▶ [Data for this exercise]
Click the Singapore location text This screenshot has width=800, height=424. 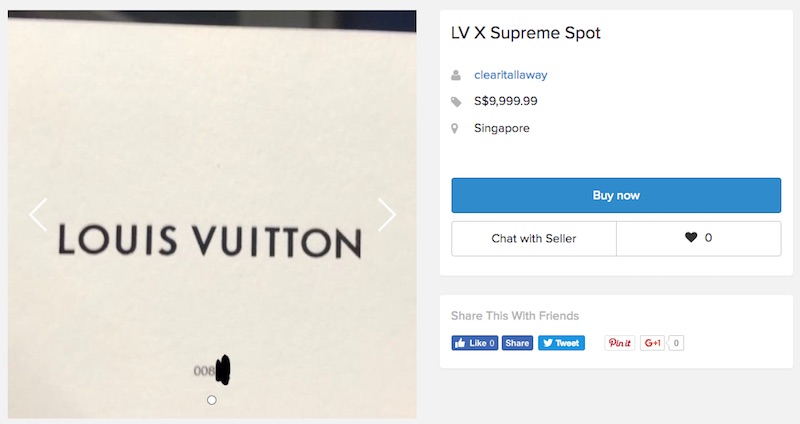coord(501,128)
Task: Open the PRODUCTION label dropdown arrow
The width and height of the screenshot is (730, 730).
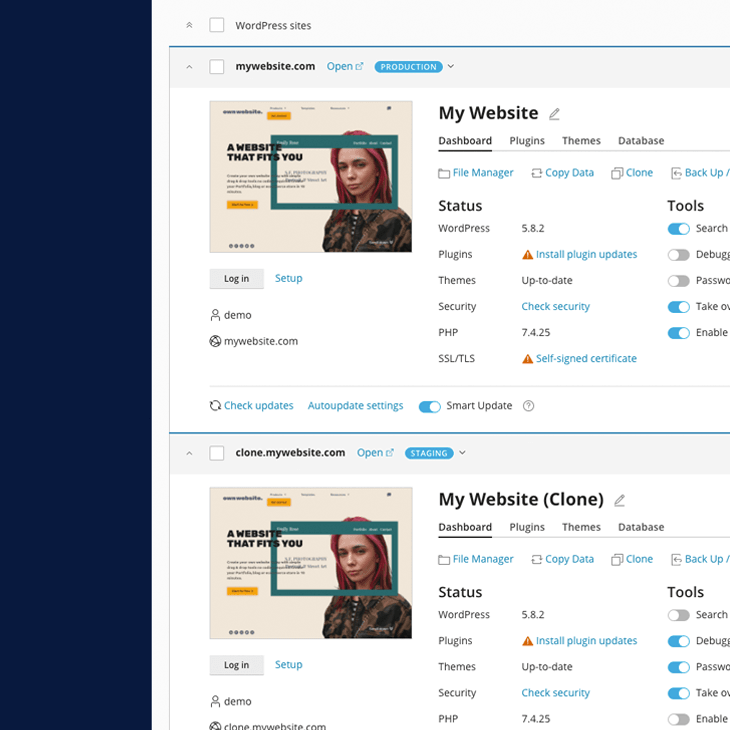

* * *

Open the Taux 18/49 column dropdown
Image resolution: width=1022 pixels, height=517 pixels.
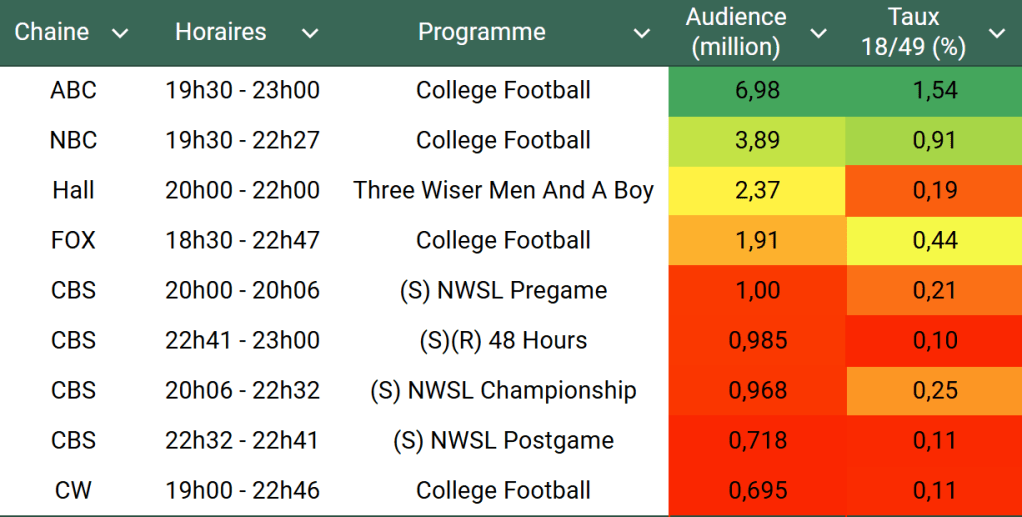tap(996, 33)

▶ [Your task] Give a tally of the lines in the listing above that contain the word "dropdown", and provide nothing beyond the number.

▶ [Written answer] 2